▶ **TASK DIRECTIONS**: Among the entries below, one stretch runs from the line that contains "You are a GUI" through the line that contains "This screenshot has height=982, width=1204.". Repeat that stretch exactly, ends included, and only that.

▶ **PROVIDED RECORDS**:

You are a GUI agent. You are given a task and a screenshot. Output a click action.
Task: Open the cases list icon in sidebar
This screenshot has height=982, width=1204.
...
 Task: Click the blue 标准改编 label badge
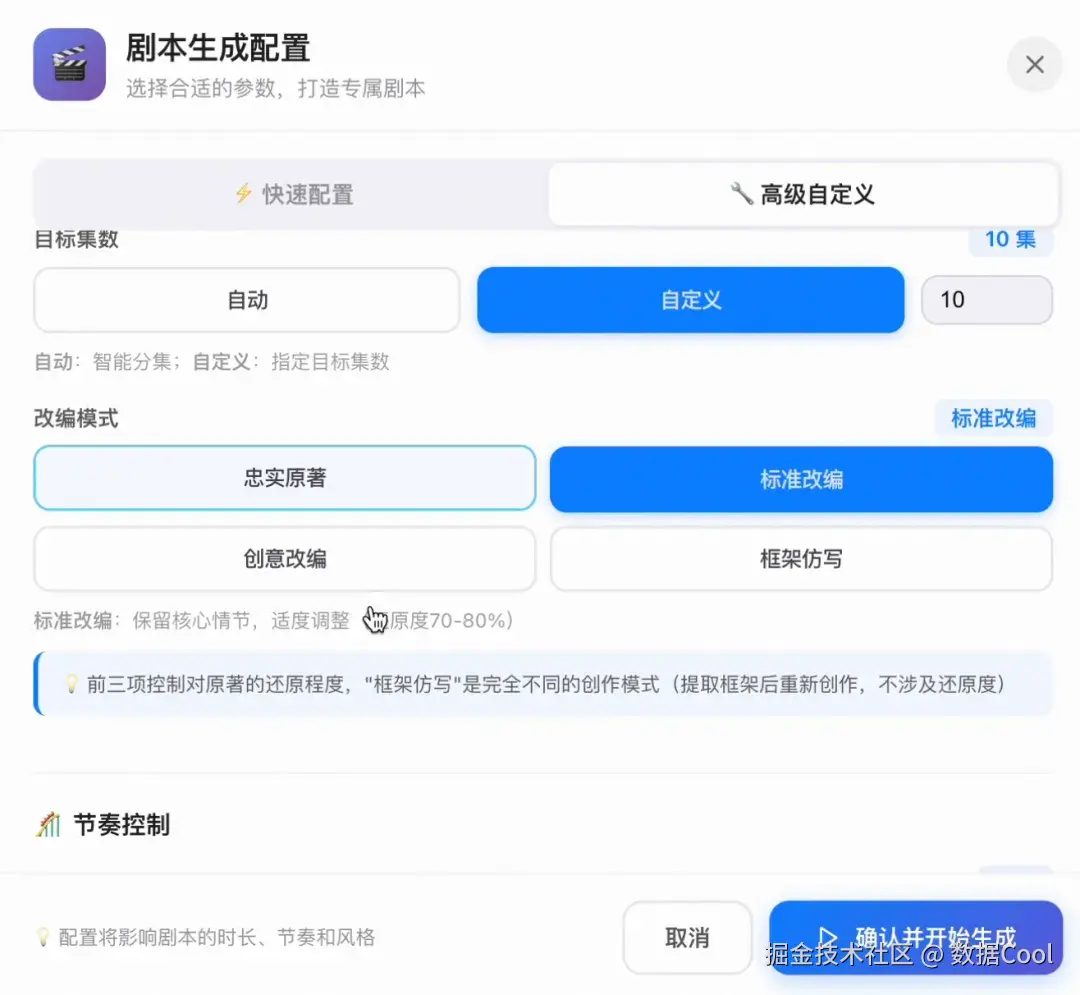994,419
...
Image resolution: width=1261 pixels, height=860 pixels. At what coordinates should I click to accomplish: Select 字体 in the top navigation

▶ **REPLY**:
You are a GUI agent. You are given a task and a screenshot. Output a click action.
Task: Open the cases list icon in sidebar
This screenshot has height=982, width=1204.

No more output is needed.